CML-393: Incidence of Deep Molecular Response and Its Association with Clinical and Molecular Variables in Patients with Chronic Myeloid Leukemia Treated with Imatinib in a Population with Limited Health Resources

• Published in: Clinical lymphoma, myeloma and leukemia Vol. 20; pp. S243 - S244
• Main Authors: Reyes, Bárbara García, Aguilera, Carlos Roberto Best, Fava, Carmen, García, Erika Martínez, Benítez, Andrea Verónica Lujano, Hernández, Titania del Carmen Acosta, Martínez, Luis Mario Villela, Hernández, Alicia Elizabeth Guzmán, Rodríguez, Arianna Robles, Hernández, Juan Carlos López, Vázquez, Oscar Rodrigo Gómez, Mendoza, Laura Adriana Rivera, Alatorre, Aldo Fernando Adrián Gutiérrez, Valdez, Areli Sarai Calderón, Pimentel, Saribethe Mahely Visuetti
• Format: Journal Article
• Language: English
• Published: Elsevier Inc 01.09.2020
• Subjects: clinical variables; CML; deep molecular response; molecular variables; CML; deep molecular response; clinical variables; molecular variables
• ISSN: 2152-2650; 2152-2669
• DOI: 10.1016/S2152-2650(20)30833-8

Since deep molecular response (DMR) confers a better progression-free survival in chronic myeloid leukemia (CML), it is now a primary goal and also is an absolutely requirement for therapy discontinuation. Here, we investigate the incidence of DMR and its association with clinical and molecular variables. Retrospective cohort of patients ≥18 years with chronic-phase CML treated with imatinib for at least 12 months. The primary objective was to explore the accumulate incidence of DMR and analyze the following variables: age, gender, Sokal risk, variant of the BCR/ABL1 transcript, imatinib exposure time, body mass index (BMI) and albumin and its association with the achievement of DMR. Ninety-six patients with a mean follow-up of 8 years were analyzed.
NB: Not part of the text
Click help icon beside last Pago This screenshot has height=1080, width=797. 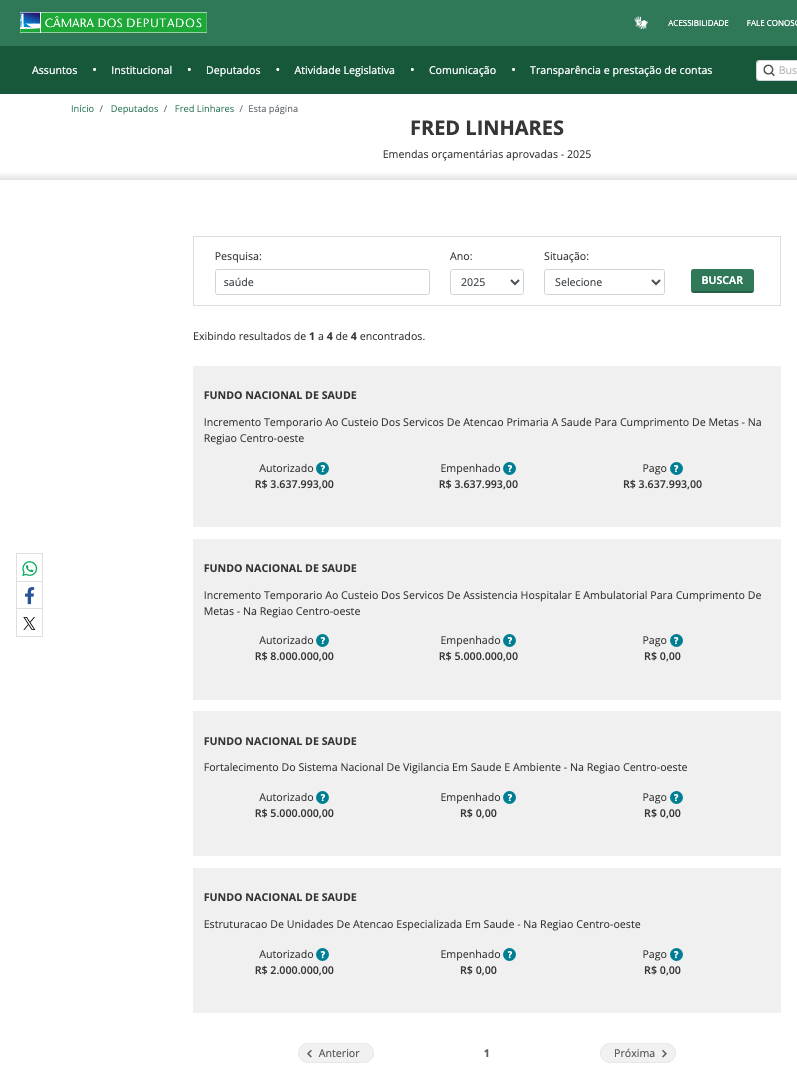(x=676, y=954)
The cumulative rate of DMR at the last follow-up was 65.62%, and the median time to document DMR was 63.13 months. The clinical and molecular variables were compared among three groups of response: no major molecular response (NO MMR), major molecular response (MMR), and DMR; the median age was 44.36, 35, and 42.87 years (p= 0.25); the median BMI was 27.71, 26.69 and 27.53 kg/m2 (p= 0.91); the median concentration of albumin was 4.18, 3.95, and 3.93 g/dL (p= 0.22); and the median time of exposure to imatinib was 63.82, 101.2, and 114.7 months (p= 0.0001). respectively. Patients with a high Sokal risk were associated with a lower incidence of MMR and DMR compared with a low risk (27.27% vs. 54.54% and 20.63 vs. 50.7%, respectively, p=0.007). The proportion of patients with a known transcript (incidence of e14a2 variant) was higher than e13a2 (31.25% vs 23.95%) but without statistically significant differences between the groups (p=0.99). Incidence of DMR to imatinib exposure in our population is similar and even higher than reported in the literature regarding the several available data. The above findings, despite not following strict molecular monitoring, suggests that molecular monitoring by qRT-PCR can be performed in a longer interval. In this study, the prolonged exposure time to imatinib and the low Sokal risk, were significantly associated with a deeper molecular response.